Hemos transitado 40 años desde aquellos hitos ambientales disparadores que hacen historia en cientos de Estados, y estamos a menos de un mes de realizar una nueva Conferencia (Río + 20) de la cual participarán más de 100 países, jefes de estado, gobernadores, organizaciones de la sociedad civil, presidentes de las Cortes de Justicia, científicos, académicos, empresarios y ciudadanos, y prima facie muchos pensamos que se abre una nueva etapa de inflexión para aunarse en pos de evitar una crisis ambiental. Más antes de su inicio, merodea muchos actores, la idea de que se desaprovechará otra vez un escenario mundial, y serán pocas las acciones a forjarse, en virtud de los intereses hostiles de países del primer mundo, que se niegan a suscribir tratados internacionales que reconocen derechos humanos, que resultan vitales para las presentes generaciones y las venideras, entre otras razones. Basta repasar en nuestras mentes grandes Cumbres que se vienen desarrollando en materia ambiental, como las de cambio climático o los Foros Mundiales del Agua, cuyos resultados no logran aún frutos perdurables y cambios reales de conductas.
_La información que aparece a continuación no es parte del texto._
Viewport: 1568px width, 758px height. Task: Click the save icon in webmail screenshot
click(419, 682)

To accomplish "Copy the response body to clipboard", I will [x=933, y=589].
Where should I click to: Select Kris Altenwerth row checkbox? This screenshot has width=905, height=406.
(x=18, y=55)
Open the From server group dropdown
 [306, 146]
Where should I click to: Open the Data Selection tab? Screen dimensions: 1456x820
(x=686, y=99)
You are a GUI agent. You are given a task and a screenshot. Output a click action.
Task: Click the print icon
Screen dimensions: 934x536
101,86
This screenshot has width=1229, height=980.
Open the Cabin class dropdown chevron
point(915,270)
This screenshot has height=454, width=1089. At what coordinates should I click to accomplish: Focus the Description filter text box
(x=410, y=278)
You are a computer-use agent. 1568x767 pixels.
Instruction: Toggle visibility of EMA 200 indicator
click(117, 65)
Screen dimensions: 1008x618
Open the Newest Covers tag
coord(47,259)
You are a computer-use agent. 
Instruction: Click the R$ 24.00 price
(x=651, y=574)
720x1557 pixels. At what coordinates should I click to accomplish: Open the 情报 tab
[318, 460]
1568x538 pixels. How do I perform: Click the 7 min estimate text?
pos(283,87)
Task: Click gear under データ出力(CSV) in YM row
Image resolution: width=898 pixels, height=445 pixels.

El tema que aborda el 2012 para el DMMA es: “Una Economía Verde: ¿te incluye a ti?”. Y justamente sobre este eje es en donde se focalizará la discusión central de la Conferencia de Naciones Unidas sobre Desarrollo Sustentable de Río de Janeiro, del 20 al 22 de junio próximo, ya internalizada como “Río + 20”. Sabemos que la economía verde conlleva una economía con vistas a la sustentabilidad y la erradicación de la pobreza y la inclusión de miles de habitantes del Planeta que están fuera del sistema e insatisfechos en sus necesidades y derechos humanos más elementales. La disputa está encuadrada en sostener un concepto economicista del medio ambiente. Pero, en rigor de verdad; nuestras ciudades, nuestros estados, nuestras regiones, han adoptado una postura que contemple la posición dominante y ¿nuestra voz y voto? ¿Hemos visto debates serios en tal sentido? O, solamente, nos sentimos apabullados con foros, jornadas y talleres donde el lobby nos llevará hacia Río sin mostrarnos los ejes o posturas políticas que serán discutidas, los pro y los contra, las necesidades en materia de recursos naturales que cada país tiene y los costos que implicará la adopción de medidas de ineficaz o dificultosa aplicación, en un mundo hoy globalizado y que afronta una fuerte crisis económica a gran escala.
Sin ir más lejos, no podemos olvidar que en el punto 6 de la Declaración de Estocolmo del 72, se enunciaba que “hemos llegado a un momento de la historia en que debemos orientar nuestros actos en todo el mundo atendiendo con mayor solicitud a las consecuencias que puedan tener para el medio. Por ignorancia o indiferencia, podemos causar daños inmensos e irreparables al medio terráqueo del que dependen nuestra vida y nuestro bienestar”.
40 años después, ya no podemos alegar ignorancia y mucho menos, podemos permitirnos indiferencia, frente a catástrofes ambientales cada vez más agudas, que dejan miles de ciudadanos desapoderados de todo (refugiados ambientales), que nos muestran que la naturaleza habla, frente a cuencas contaminadas por siglos y a estados inactivos, frente a una depredación forestal descontrolada, frente recursos naturales que se agotan. Veamos a nuestro alrededor, y vislumbremos que hay ciudadanos que día a día se suman y dejan su rol de meros observadores para convertirse en fervientes defensores del ambiente y luchan por su reconocimiento y participación social. Y en esa línea, reflexionemos, debatamos, concienticemos al que nos rodea, en el DMMA. Todos juntos, más allá de las fronteras y limitaciones. Creo que llegó la hora de festejar cambiando la actitud como sociedad, como gobierno. Como Nación y hacer que el ambiente ocupe la agenda política de todos los Estados.